EXERCISE: Print, exactly as written, every line from the first line of the records below through the line containing "Given: Click the installed mod search field", and nothing further.

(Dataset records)
"""
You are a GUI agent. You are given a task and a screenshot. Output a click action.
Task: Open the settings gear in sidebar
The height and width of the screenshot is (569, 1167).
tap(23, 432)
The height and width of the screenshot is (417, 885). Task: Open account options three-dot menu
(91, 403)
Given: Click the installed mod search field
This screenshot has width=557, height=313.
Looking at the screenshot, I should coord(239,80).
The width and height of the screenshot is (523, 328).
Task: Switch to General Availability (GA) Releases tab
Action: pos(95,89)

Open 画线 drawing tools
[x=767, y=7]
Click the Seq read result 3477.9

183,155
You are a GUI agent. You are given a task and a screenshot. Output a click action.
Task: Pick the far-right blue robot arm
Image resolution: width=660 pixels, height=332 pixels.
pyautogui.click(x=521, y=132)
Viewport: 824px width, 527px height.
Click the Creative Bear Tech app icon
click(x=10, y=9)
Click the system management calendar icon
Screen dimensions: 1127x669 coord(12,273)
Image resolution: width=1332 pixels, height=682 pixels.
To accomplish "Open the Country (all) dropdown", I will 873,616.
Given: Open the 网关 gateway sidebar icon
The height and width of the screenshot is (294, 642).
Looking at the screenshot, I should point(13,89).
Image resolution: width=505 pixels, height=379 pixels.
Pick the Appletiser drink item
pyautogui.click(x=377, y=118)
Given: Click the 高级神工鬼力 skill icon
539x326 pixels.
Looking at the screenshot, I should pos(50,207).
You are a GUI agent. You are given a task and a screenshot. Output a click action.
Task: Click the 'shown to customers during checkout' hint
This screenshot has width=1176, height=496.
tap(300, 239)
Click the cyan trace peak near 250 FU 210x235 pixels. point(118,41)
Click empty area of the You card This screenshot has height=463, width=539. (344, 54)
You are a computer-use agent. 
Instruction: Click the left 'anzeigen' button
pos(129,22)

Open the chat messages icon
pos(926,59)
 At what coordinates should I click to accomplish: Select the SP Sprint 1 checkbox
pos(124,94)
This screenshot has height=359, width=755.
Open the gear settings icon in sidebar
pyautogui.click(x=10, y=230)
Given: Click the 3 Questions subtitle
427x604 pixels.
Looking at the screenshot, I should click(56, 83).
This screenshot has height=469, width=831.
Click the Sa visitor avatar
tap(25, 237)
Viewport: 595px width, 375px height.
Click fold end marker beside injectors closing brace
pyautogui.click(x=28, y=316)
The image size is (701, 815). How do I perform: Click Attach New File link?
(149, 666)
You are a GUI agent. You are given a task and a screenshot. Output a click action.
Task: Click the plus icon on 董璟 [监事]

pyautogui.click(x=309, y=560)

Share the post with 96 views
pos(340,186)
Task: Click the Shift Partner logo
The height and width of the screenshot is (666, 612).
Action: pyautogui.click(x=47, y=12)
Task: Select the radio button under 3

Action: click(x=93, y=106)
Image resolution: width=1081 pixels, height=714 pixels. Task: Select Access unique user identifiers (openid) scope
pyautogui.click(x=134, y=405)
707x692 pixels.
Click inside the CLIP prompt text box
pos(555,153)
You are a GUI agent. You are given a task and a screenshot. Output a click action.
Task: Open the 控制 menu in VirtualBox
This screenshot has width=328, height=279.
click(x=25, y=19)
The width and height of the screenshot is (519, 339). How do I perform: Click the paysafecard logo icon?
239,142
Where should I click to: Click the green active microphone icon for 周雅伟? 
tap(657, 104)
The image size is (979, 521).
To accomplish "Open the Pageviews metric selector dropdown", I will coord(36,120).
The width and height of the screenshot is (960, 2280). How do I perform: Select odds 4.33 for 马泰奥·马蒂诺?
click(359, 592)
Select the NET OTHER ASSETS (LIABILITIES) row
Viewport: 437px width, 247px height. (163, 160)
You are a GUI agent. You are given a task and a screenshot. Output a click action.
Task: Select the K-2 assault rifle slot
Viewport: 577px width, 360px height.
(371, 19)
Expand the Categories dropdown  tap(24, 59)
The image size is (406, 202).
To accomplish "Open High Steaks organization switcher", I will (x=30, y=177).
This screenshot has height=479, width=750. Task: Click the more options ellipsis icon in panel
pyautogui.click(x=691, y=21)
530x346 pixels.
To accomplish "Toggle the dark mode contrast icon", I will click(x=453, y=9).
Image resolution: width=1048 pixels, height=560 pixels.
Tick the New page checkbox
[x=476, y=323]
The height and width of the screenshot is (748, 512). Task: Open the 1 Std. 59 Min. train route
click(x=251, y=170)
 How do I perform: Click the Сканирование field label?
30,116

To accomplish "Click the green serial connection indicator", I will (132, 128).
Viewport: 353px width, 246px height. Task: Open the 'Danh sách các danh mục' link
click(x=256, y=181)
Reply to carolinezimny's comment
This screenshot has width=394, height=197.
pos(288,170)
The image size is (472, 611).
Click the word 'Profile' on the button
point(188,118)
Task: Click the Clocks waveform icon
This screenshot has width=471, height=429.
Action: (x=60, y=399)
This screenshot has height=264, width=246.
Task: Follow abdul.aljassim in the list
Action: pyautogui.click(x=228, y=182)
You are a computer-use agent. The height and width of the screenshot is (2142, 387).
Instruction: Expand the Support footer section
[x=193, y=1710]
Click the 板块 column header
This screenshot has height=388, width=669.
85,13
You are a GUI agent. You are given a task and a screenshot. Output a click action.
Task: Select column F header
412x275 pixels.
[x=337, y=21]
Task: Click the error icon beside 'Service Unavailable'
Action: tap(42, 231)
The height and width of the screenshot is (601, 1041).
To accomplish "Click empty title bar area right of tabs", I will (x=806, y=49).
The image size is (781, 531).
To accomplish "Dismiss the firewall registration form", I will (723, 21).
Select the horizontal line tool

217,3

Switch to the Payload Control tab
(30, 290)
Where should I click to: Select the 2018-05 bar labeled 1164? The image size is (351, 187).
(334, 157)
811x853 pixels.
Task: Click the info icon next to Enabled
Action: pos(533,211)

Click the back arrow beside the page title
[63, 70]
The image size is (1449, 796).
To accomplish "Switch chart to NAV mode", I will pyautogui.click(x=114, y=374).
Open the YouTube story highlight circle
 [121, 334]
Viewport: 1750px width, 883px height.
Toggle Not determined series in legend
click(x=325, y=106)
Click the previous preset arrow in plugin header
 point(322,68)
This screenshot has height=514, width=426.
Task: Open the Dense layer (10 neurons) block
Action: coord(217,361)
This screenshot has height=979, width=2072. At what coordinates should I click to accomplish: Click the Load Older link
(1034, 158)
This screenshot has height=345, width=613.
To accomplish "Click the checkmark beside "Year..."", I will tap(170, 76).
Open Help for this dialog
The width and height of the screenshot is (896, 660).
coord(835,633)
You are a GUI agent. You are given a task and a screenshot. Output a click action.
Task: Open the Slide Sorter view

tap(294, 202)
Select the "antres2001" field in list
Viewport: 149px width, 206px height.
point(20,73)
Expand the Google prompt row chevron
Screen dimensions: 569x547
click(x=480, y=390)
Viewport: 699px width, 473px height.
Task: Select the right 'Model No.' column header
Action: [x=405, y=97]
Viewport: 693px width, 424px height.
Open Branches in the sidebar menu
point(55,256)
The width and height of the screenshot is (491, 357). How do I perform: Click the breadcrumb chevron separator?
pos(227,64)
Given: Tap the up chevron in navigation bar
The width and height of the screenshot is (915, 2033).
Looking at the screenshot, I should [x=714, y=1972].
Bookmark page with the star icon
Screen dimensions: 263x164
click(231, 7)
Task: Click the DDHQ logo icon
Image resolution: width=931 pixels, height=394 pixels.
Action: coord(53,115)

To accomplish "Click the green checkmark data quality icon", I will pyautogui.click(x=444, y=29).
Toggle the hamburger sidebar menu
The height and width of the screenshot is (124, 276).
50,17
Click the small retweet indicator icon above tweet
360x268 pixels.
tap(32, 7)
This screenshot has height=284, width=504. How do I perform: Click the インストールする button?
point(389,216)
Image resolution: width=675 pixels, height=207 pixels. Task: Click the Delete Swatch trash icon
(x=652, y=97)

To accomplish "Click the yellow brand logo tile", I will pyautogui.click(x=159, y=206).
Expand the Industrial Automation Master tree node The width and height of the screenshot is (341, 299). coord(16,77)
"""
RESPONSE TO THIS EXERCISE:
You are a GUI agent. You are given a task and a screenshot. Output a click action.
Task: Open the settings gear in sidebar
The height and width of the screenshot is (569, 1167).
tap(23, 432)
The height and width of the screenshot is (417, 885). Task: Open account options three-dot menu
(91, 403)
Given: Click the installed mod search field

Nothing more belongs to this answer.